## [Document text]
------------

Is $ T' $ a consistent extension of $ T $, if $T_1$ and $T_2$ are conservative extensions of $T$ ?

• tried to find or construct counterexamples specifically for this purpose but failed
• tried to prove the statement by induction over a hilbert-style proof tree. The main problem were the logical axioms at the leaves, which being axiom schemes, allow for a "mixing" of the signatures, making it difficult to "split" the prooftree into separate branches for $T_1$ and $T_2$. I still find this attempt promising but haven't made much progress yet. I also took into account the conservativity of a language extension.
• found no sources on this, especially since taking the union of theories as I have seems uncommon, and because it seems most material on (conservative) extensions takes a model theoretic rather than proof-theoretic approach.

Answer 1

Yes, this is true (and somewhat nontrivial). That is, if $T$ is a theory in a language $\Sigma$, and $T_1$ and $T_2$ are conservative extensions of $T$ in languages $\Sigma_1$ and $\Sigma_2$ (respectively) such that $\Sigma_1\cap\Sigma_2=\Sigma$, then $T_1\cup T_2$ is a conservative extension of $T$. This is a form of Robinson’s joint consistency theorem.

------------

In the forum post on conservative extensions, why did the attempted proof by induction over a Hilbert-style proof tree run into trouble? Answer in one to three sentences. The data is not needed for this exercise.

## [Material provided]
------------

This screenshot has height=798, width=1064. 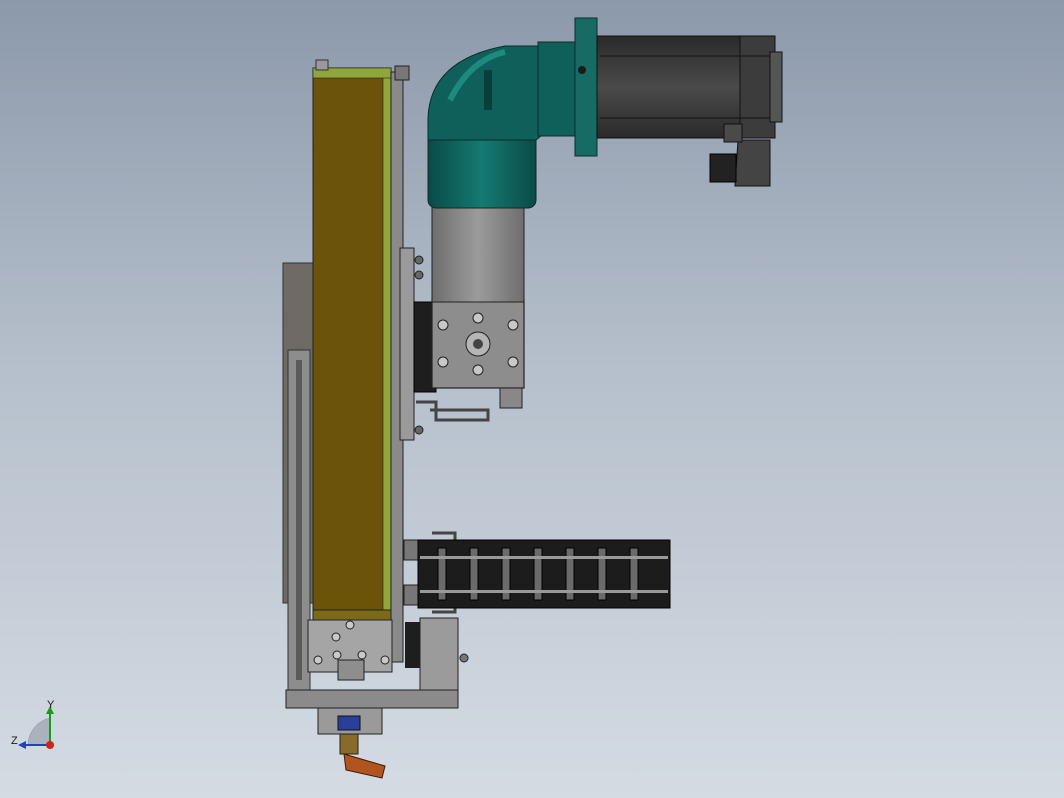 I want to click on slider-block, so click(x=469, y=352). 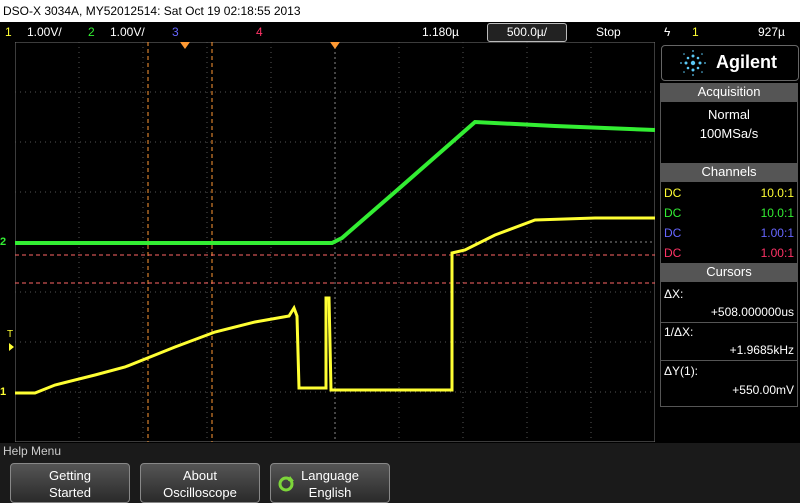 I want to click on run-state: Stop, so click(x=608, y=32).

------------

## [Answer box]
The logical axioms at the leaves of the proof tree are axiom schemes, so they allow the signatures to mix. That makes it hard to split the proof tree into separate branches for $T_1$ and $T_2$.